New optimizations for x86 in the upcoming GCC 5.0

Published on December 03, 2014

New optimizations for x86 in the upcoming GCC 5.0

    So, the actual development of new optimizations in GCC 5.0 can be considered complete. The GCC 5.0 product is now in the phase3 phase , that is, the optimization is already being finalized. In this and subsequent articles, I will talk about optimizations implemented in GCC 5.0 for x86 and their impact on the performance of programs for Intel Atom and Intel Core processors . Today we will focus on the vectorization of group memory accesses. In subsequent articles, I will talk about accelerations in 32-bit PIC mode and additional amplification of vectorization.

    As you probably already guessed, in GCC 5.0 the vectorization of group memory accesses has been significantly improved. Group memory access refers to an iterable sequence of calls. For example:

    x = a[i], y = a[i + 1], z = a[i + 2]

    iterable over i is a group of memory downloads of length 3. The length of the group of memory accesses is the distance between the lowest and highest addresses in the group. For the example above, this is (i + 2) - (i) + 1 = 3 The
    number of memory accesses in the group does not exceed its length. For example:

    x = a[i], z = a[i + 2]

    iterable over i is a group of length 3, despite the fact that there are only 2 memory accesses.

    GCC 4.9 vectorizes groups where length is a power of 2 (2, 4, 8 ...).

    GCC 5.0 vectorizes groups where the length is 3 or degree 2 (2, 4, 8 ...). Other lengths are not vectorized, as they are very rare in real applications.

    Most often, vectorization of a group of memory accesses is used when working with arrays of structures.

    1. Image conversion, say, in the RGB structure.

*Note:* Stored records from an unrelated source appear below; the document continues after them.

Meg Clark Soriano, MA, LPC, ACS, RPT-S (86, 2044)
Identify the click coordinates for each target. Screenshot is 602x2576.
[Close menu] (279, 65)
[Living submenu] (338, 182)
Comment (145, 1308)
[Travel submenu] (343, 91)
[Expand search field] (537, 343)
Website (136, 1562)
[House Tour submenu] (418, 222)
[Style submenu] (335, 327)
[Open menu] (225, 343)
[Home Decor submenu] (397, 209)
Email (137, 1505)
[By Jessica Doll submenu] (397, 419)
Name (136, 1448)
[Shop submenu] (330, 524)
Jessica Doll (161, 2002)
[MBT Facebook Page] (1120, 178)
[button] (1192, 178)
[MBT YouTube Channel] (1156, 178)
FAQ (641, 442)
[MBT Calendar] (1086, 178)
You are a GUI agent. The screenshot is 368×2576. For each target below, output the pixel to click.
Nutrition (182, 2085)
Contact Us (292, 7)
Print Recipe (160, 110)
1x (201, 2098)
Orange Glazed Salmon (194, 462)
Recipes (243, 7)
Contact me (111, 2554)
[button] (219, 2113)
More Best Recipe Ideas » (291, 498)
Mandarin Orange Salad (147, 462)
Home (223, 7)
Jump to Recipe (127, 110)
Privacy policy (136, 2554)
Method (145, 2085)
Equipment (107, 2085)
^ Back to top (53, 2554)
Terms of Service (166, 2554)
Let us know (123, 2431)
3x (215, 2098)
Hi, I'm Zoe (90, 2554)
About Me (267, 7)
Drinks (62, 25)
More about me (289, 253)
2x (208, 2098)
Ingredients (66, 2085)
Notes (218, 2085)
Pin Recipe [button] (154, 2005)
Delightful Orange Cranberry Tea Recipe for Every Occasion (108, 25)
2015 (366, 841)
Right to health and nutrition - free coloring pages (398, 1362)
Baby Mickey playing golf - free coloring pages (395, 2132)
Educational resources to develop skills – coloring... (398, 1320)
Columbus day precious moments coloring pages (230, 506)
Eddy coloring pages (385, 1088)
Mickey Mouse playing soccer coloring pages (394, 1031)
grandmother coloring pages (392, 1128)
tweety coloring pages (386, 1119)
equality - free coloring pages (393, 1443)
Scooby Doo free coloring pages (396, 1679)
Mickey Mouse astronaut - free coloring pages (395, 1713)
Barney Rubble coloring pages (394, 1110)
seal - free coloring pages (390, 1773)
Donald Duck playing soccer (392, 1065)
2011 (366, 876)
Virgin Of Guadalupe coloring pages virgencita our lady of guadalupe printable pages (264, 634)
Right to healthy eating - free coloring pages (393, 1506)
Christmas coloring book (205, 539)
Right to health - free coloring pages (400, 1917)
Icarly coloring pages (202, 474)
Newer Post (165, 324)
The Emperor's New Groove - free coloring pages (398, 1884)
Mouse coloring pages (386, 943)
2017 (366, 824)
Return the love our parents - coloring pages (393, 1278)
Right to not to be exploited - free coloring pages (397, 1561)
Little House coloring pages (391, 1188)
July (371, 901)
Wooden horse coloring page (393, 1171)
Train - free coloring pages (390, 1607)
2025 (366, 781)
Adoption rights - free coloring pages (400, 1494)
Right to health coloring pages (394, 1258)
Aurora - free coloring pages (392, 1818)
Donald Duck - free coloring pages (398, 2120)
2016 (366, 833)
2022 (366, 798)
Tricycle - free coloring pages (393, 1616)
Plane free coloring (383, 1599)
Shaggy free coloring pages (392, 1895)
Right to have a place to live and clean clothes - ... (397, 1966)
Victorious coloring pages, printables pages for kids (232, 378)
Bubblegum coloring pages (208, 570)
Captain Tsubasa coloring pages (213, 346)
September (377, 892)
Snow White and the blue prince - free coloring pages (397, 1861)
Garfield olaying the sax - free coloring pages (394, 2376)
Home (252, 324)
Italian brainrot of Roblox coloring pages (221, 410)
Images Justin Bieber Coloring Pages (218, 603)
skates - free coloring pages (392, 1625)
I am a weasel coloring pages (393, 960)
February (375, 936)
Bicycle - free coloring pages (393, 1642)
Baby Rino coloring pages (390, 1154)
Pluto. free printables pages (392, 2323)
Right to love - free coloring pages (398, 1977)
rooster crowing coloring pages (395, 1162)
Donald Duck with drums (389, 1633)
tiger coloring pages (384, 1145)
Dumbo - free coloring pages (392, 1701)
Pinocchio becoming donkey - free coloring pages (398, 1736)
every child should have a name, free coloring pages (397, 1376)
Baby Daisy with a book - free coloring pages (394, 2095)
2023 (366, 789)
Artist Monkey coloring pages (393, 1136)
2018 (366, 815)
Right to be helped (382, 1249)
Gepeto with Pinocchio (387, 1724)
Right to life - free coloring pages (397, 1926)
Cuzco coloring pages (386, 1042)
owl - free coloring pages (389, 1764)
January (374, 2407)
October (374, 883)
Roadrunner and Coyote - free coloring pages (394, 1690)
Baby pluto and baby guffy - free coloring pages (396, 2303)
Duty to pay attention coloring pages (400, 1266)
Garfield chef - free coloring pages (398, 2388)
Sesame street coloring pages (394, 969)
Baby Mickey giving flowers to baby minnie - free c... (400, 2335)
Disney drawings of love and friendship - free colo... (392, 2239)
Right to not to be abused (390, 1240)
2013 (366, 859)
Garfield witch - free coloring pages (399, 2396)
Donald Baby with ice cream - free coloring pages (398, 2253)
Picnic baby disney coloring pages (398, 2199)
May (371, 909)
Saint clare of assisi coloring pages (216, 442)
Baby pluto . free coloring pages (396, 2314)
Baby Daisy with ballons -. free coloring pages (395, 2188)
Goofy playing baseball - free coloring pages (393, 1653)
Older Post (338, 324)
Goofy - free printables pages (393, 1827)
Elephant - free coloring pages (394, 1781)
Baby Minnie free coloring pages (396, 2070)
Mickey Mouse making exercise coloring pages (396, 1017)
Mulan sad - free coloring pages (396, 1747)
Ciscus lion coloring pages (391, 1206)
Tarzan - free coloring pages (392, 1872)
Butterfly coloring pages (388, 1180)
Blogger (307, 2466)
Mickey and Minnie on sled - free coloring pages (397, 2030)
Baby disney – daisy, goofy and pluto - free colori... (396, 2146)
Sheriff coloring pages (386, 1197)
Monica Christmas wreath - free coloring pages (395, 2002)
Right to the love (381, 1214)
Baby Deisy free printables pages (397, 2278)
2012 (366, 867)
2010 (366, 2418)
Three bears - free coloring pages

An example .
    2. Work with N-dimensional coordinates (say, to normalize three-dimensional points). An example .
    3. Multiplication of vectors by a constant matrix:

    a[i][0] = 7 * b[i][0] - 3 * b[i][1];
    a[i][1] = 2 * b[i][0] + b[i][1];
    

    Overall in GCC 5.0 (compared to 4.9)

    • There was a vectorization of a group of memory accesses of length 3
    • Significantly improved vectorization of a group of memory downloads for any length
    • The techniques of vectorizing memory access groups optimal for a particular x86 processor began to be used.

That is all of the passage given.